In relazione a questo mutamento, come è cambiato il ruolo del SEO specialist?

Tutte le professioni del web si stanno progressivamente specializzando. La SEO sta diventando molto più complessa. Poiché i progetti diventano sempre più grossi, richiede non solo un background tecnico molto grande, che spazia dalle competenze di business, a quelle di project management. Lo studio dell’utenza è sempre più sofisticato, perché l’utente è sempre più difficile da soddisfare. Per il SEO specialist, quindi, ci sono processi di crescita e aggiornamento continui, nonché una progressiva verticalizzazione. Nel mercato, oggi l’esigenza è quella di avere non solo un SEO specialist, ma un’agenzia e un contesto nel quale queste competenze siano distribuite. Al di là di quella che può essere una richiesta limitata e puntale, se si parla di SEO in generale è molto probabile che quello che serve sia un team di professionisti con specializzazioni diverse. La SEO sta diventando una materia sempre più vasta e, all’interno di un progetto web, “far succedere le cose” è sempre più complesso. In breve, quello che serve, anche per un SEO specialist, è una professionalità a T: competenze di base su alcune materie, condivise con il team di lavoro, unite a una forte verticalizzazione.

Quali sono le competenze più difficili da trovare sul mercato?

Provo a risponderti, in breve, per la mia esperienza personale recente, senza supporre sia universale. I profili più ricercati sono: SEO con competenze tecniche, specialisti di web analytics e business intelligence, sviluppatori.

E la risposta lunga, invece, qual è?

Nel digital marketing, servono principalmente 3 fattori: competenza tecnica nell’ambito di appartenenza, competenze sullo studio del settore in cui il cliente opera e, soprattutto, la capacità di trasformare questi due fattori in un impatto sul business orientato al risultato. Riguardo a una specifica competenza tecnica si può anche, paradossalmente, essere carenti. Le hard skill sono quelle più facili da formare. È anche più facile capire se c’è una mancanza su questo fronte e agire di conseguenza attraverso lo studio personale o una specifica formazione aziendale. Le soft skill, ovvero più rilevanti per comunicare e trasformare in impatto positivo gli obiettivi concordati con il cliente, fanno parte di un’altra area. Richiedono una sensibilità che è difficile da trovare soprattutto tra chi ha un profilo tecnico molto forte.

Nel tuo intervento ti sei concentrato su Data Studio. Cosa ne pensi del rapporto tra report e dashboard? Il report statico è morto?

Con il cliente, quello che conta è far passare il messaggio. La dashboard ha delle componenti dinamiche e di interattività; permette anche a chi legge di manipolare il dato. Ciò permette di consegnare al cliente un dato più aggiornato e un approccio dinamico ai dati permette al management di prendere decisioni più velocemente. Le dashboard possono sostituire il vecchio report statico, ma quello che conta è il risultato.

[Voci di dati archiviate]
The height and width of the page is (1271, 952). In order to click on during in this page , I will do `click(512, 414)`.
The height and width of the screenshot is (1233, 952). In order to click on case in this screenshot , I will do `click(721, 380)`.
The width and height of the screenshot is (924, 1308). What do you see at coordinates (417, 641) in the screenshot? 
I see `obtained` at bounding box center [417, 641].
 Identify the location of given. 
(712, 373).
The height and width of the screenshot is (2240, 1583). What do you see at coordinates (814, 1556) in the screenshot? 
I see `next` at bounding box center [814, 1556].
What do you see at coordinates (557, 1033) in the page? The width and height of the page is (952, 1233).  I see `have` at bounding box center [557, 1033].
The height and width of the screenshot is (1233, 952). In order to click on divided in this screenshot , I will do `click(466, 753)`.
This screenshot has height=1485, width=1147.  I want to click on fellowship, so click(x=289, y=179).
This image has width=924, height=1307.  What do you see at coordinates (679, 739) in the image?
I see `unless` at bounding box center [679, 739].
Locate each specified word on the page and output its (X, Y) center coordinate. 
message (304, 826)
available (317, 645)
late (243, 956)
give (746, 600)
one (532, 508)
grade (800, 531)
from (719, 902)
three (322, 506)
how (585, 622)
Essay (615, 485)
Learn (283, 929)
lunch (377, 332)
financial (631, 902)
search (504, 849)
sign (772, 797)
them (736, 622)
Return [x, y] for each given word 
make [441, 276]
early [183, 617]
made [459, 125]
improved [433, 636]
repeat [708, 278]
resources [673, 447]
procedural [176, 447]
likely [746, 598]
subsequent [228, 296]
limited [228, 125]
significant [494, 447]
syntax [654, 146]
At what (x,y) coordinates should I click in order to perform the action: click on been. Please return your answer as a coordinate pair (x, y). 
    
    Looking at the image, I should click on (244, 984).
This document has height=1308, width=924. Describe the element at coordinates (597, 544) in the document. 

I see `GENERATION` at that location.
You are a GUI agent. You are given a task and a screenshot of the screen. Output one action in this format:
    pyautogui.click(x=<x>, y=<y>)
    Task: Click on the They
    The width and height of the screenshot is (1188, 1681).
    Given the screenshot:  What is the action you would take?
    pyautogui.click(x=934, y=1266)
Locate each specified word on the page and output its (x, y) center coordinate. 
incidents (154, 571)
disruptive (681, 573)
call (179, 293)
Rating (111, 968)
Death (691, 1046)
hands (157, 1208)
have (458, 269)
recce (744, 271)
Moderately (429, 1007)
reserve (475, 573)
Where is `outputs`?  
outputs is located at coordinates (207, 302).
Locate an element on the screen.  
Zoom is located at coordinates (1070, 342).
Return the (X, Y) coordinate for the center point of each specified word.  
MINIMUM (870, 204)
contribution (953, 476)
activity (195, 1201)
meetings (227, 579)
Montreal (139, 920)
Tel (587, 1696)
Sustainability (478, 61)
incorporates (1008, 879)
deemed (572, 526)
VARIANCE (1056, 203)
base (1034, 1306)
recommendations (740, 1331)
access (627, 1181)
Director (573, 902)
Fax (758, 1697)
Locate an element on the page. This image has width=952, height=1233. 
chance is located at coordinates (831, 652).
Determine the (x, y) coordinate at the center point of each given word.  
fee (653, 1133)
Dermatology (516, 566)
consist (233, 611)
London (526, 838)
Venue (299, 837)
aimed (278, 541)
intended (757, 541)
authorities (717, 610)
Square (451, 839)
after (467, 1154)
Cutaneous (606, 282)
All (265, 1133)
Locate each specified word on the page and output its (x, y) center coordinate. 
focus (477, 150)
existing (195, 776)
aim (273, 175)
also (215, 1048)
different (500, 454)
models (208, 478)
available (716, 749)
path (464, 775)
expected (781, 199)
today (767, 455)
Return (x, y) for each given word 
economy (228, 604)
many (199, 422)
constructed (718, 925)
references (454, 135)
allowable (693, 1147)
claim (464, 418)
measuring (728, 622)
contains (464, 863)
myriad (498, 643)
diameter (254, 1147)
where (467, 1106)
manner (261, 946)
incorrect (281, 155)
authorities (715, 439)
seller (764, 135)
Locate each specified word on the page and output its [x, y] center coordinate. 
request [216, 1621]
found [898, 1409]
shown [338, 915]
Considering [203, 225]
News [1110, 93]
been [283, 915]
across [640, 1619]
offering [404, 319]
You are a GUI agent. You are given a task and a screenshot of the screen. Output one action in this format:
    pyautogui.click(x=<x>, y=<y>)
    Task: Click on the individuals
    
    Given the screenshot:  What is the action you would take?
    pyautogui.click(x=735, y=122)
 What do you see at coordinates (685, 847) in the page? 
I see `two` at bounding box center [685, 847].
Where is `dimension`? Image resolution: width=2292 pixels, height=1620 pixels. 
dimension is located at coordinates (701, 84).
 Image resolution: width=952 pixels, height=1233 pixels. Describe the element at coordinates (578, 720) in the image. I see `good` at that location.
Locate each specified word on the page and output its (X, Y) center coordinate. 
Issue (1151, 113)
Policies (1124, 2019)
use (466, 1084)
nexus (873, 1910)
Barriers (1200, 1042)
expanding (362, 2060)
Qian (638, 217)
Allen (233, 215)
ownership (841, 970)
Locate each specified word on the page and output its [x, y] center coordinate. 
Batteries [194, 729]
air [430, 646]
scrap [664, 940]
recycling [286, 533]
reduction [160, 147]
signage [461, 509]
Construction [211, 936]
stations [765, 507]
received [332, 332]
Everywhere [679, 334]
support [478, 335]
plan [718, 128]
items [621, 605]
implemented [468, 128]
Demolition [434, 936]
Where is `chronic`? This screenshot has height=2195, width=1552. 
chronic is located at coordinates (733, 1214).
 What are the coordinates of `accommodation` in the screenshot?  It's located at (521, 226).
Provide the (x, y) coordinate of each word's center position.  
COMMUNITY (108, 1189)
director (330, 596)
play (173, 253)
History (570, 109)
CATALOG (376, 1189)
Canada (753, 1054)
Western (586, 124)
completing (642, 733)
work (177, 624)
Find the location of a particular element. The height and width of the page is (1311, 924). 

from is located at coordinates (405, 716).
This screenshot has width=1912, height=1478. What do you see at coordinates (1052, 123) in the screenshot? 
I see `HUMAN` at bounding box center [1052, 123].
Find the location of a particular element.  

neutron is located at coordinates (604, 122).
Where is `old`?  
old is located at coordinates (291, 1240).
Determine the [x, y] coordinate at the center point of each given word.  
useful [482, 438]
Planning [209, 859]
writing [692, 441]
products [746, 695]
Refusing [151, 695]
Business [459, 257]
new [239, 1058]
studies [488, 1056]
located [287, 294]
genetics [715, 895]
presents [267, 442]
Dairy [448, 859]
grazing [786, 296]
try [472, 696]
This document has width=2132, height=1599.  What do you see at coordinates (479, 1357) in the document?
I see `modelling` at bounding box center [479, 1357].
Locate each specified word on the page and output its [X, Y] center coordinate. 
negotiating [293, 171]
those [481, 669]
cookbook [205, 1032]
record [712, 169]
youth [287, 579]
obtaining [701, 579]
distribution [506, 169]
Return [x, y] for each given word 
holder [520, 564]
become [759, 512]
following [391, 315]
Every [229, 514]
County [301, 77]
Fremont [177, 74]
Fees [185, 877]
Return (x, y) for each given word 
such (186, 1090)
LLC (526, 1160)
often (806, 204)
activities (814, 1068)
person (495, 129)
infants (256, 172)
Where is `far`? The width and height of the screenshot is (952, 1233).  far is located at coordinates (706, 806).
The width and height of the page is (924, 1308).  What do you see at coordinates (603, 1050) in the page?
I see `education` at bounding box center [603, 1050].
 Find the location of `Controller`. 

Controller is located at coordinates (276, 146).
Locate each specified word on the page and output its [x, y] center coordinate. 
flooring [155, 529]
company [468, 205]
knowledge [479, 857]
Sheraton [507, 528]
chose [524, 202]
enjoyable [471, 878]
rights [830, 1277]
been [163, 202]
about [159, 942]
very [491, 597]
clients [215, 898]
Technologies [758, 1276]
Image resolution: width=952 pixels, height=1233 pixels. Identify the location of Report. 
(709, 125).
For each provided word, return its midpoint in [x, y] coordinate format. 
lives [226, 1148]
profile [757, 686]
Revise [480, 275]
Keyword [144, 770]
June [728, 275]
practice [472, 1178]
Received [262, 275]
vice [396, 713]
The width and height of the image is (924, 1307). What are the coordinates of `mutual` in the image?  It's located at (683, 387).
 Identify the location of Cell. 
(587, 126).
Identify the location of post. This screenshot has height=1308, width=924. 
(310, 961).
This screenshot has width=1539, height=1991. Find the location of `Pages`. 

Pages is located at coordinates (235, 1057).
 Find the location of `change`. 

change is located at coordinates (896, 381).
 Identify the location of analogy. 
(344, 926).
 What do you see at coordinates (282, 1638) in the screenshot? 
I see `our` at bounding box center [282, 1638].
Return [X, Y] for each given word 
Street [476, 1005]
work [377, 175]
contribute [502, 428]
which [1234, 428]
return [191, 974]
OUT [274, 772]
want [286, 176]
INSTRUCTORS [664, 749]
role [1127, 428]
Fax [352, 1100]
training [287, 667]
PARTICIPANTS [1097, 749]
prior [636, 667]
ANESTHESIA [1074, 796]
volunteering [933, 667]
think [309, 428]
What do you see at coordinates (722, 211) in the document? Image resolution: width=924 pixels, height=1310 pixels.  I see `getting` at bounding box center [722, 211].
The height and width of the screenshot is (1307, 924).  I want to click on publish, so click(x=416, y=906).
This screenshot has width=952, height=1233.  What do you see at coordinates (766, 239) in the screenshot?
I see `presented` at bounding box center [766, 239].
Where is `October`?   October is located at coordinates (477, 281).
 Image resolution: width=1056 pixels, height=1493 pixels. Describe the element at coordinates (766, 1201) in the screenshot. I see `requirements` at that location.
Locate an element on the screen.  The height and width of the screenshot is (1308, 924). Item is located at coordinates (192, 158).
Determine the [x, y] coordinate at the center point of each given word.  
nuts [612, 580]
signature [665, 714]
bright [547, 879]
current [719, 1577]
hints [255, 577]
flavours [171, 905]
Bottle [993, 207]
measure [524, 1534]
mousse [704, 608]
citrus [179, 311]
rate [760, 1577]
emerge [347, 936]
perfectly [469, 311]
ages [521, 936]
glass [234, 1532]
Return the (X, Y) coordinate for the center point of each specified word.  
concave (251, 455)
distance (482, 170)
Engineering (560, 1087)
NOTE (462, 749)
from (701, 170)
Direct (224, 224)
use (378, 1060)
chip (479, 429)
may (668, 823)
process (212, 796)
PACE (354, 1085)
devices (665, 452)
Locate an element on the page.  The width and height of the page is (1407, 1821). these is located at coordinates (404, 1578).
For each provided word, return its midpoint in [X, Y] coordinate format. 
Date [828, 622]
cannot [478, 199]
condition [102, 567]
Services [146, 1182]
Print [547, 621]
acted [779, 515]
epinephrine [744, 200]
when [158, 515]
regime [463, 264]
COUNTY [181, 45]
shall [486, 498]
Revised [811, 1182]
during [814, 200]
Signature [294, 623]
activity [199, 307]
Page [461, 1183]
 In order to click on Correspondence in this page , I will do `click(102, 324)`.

> [Compito assegnato 1] Riporta dall'intervista sulla SEO il passo che va da "Quali sono le" a "business intelligence, sviluppatori.".
> [Compito assegnato 2] Quali sono i profili che, nell'intervista sulla SEO, vengono indicati come i più ricercati? Elencali tutti.
> [Compito assegnato 3] Traduci in inglese questa frase dell'intervista sulla SEO: "Con il cliente, quello che conta è far passare il messaggio."
Per questo lavoro i record non servono.

> [Risultato 1]
Quali sono le competenze più difficili da trovare sul mercato?

Provo a risponderti, in breve, per la mia esperienza personale recente, senza supporre sia universale. I profili più ricercati sono: SEO con competenze tecniche, specialisti di web analytics e business intelligence, sviluppatori.

> [Risultato 2]
- SEO con competenze tecniche
- specialisti di web analytics e business intelligence
- sviluppatori

> [Risultato 3] With the client, what matters is getting the message across.